About this task —
An exact copy of the records below is needed, with every picture left out.

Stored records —
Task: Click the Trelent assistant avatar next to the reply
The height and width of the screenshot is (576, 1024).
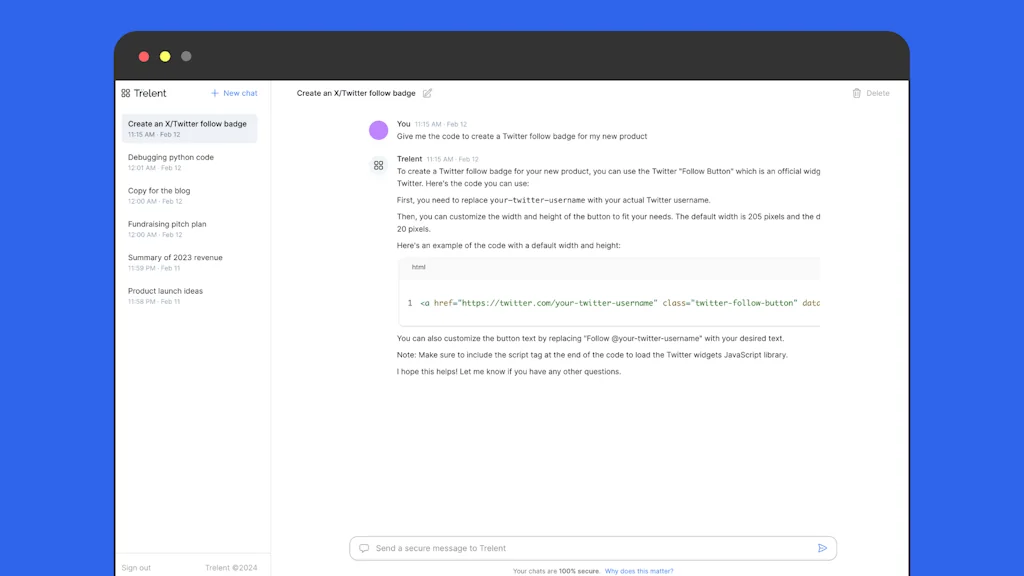Action: click(378, 165)
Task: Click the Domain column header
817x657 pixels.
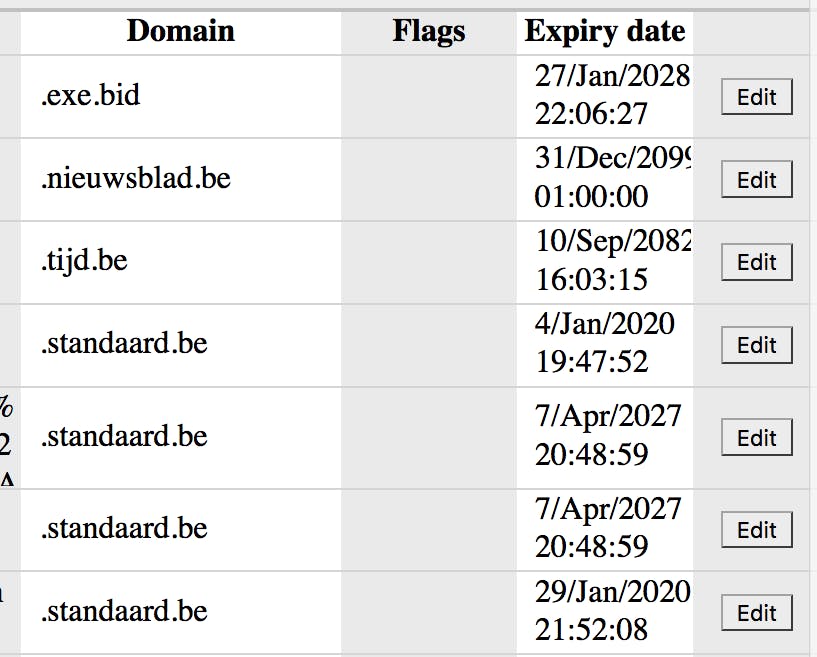Action: [x=180, y=31]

Answer area —
Task: Click the Trelent assistant avatar next to the reply
The height and width of the screenshot is (576, 1024).
Action: click(378, 165)
Task: Click the Domain column header
817x657 pixels.
Action: [x=180, y=31]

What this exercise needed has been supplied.